Architect Henry Glogau thinks about future resource scarcity with this lighting and water desalination project. The Solar Desalination Skylight is a "circular" and autonomous solar chandelier: it produces light, drinking water and electricity. Waste product? A brine useful for creating more drinking water.
Glogau, who works for the innovation unit of 3XN in Copenhagen, created the product in collaboration with the Chilean NGO TECHO for a coastal community in Mejillones, Chile, called 'Nueva Esperanza'.
How does the 'circular' chandelier work?
“The Solar Desalination Skylight is a playful yet urgent response to the water and energy crisis in our coastal communities,” Glogau said in a statement. “It was essential that the chandelier had a familiar look and not a high-tech contraption: and then the basic principle of the design, it had to be a circular device.”
Goglau took a holistic view, working with nature rather than against it. And it seems to have succeeded, if you consider that the chandelier also won first place in the "Responsive Design" category of the Design Educate Awards.

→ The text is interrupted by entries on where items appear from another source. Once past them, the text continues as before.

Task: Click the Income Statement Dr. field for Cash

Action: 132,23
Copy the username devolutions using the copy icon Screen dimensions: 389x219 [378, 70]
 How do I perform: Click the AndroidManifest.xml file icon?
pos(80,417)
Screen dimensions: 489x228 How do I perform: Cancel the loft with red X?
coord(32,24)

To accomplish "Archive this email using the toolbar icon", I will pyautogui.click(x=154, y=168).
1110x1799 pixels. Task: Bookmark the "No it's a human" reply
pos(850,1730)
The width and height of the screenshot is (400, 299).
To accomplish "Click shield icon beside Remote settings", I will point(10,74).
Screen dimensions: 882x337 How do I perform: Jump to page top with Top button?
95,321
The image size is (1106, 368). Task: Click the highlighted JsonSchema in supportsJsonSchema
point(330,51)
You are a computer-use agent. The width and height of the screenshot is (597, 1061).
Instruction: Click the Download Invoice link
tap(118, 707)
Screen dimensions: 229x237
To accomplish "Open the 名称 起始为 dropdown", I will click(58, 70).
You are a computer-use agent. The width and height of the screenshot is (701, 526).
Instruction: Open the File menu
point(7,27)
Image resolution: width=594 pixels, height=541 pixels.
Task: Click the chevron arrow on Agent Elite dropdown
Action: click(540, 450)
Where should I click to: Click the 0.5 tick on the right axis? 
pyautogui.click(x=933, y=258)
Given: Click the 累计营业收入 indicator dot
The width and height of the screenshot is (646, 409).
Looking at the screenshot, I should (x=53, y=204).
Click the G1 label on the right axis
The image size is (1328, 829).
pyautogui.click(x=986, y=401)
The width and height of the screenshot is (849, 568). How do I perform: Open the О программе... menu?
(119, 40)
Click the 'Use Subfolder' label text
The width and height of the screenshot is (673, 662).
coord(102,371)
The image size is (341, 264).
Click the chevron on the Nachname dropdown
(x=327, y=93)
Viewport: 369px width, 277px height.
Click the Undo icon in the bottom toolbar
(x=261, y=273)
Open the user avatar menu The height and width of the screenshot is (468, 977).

The ceiling lamp relies on salt batteries and solar energy. During the day, a small solar panel charges the LED light strip. It also draws energy from brine waste during evaporation to build a chain of salt batteries. Placed in tubes with copper and zinc, these 12 saltwater batteries provide electricity to the skylight at night through a chemical reaction when placed in tubes containing copper and zinc.
The dome shape is combined with a pattern of water channels on the surface by a curvilinear shape. The designer created a CNC-milled mold and vacuum-formed it to the final shape. Clean drinking water is brought up from the bottom using a tiny tube and seawater manually pumped into it.
Working with local communities
The initiative also started a discussion within the Nueva Esperanza community about resource scarcity, according to Glogau. Local residents were consulted during the development process to create low-tech versions of the device using everyday objects such as plastic bottles, cans, knives and duct tape.